Importantly, EPA has addressed many of these issues in the  PFAS Strategic Roadmap, published only three months after the PFAS Action Act of 2021 passed the House of Representatives.  BCLP will continue to monitor developments as this legislation is addressed by the Senate.

IV. Miscellaneous PFAS Actions

There are a sizeable number of PFAS actions that influence national policy, and these actions are largely administered by numerous federal agencies.  The following is a brief summary of these activities:

  • Consumer Products. The Biden-Harris Administration declared that it will prioritize the purchase of " sustainable products," defining these products as ones that do not contain PFAS materials. 
  • Department of Defense. The Department of Defense ("DoD") has initiated  new PFAS testing methods, has held  discussions with stakeholders, and has managed a series of  public outreach presentations.
  • Food and Drug Administration.
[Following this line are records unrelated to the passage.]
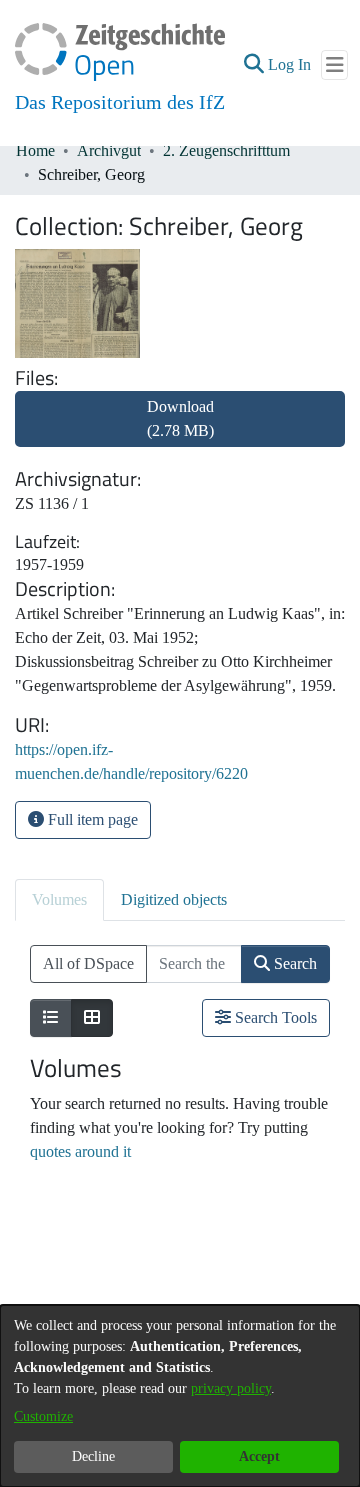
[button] (253, 65)
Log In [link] (290, 64)
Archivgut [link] (109, 150)
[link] (180, 430)
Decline (93, 1456)
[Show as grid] (92, 1018)
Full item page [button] (91, 819)
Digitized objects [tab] (174, 899)
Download (180, 418)
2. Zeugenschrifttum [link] (226, 150)
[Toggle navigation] (334, 65)
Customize (43, 1416)
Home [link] (35, 150)
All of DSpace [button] (88, 963)
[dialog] (180, 1396)
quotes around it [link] (80, 1151)
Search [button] (293, 963)
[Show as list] (51, 1018)
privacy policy (231, 1388)
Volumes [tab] (59, 899)
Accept (259, 1456)
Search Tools (274, 1017)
The Food and Drug Administration ("FDA") conducted several tests involving PFAS in  various foods, notably in  seafood.  Additionally, the FDA also published related  technical and analytical studies.
  • NDAA. The  National Defense Authorization Act for Fiscal Year 2022 ("NDAA") was signed into law on December 27, 2021.  The PFAS provisions include, among other things, creating a PFAS Task Force, testing most military facilities for known releases of PFAS materials, prohibiting the incineration of PFAS substances, and increasing funding for PFAS remediation at sites owned by the DoD. 
  • PFAS Council. EPA Administrator Michael Regan created a new EPA Council for PFAS.  According to EPA's  press release, the Council "is charged with building on the agency's ongoing work to better understand and ultimately reduce the potential risks caused by these chemicals." 
  • Preliminary Program Plan 15. EPA has proposed revising the Effluent Limitation Guidelines to address PFAS discharges for two industries:  (1) the organic chemicals, plastics and synthetic fibers industry; and (2) the metal finishing industry.  EPA is proposing information gathering from the pulp, paper, and paperboard industry as well as from textile and carpet manufacturers.  For additional information, please refer to BCLP's  Client Alert regarding this topic.
  • RCRA. Two actions have been initiated pursuant to the Resource Conservation and Recovery Act ("RCRA"):  (1) four PFAS substances were listed as "hazardous constituents;" and (2) the RCRA Correction Action Program regulations were updated and clarified.  BCLP provides more detailed information in this  Client Alert.
  • TRI. The Toxics Release Inventory ("TRI")  released data that contains information regarding PFAS substances, and  three PFAS substances were added to the TRI.  For more information, please refer to BCLP's  Client Alert on this topic. 
  • TSCA. EPA proposed a new PFAS reporting requirement under TSCA. If finalized, manufacturers, including importers, would be required to report all products containing PFAS compounds during any time period beginning on January 1, 2011.  For details regarding this requirement, please refer to BCLP's  Client Alert.

V. Conclusion

2021 has been an active year for federal developments regarding PFAS substances.  BCLP will continue to monitor and report on PFAS-related government action at both the federal and state levels in what is expected to be an active 2022 for PFAS issues.   

The content of this article is intended to provide a general guide to the subject matter. Specialist advice should be sought about your specific circumstances.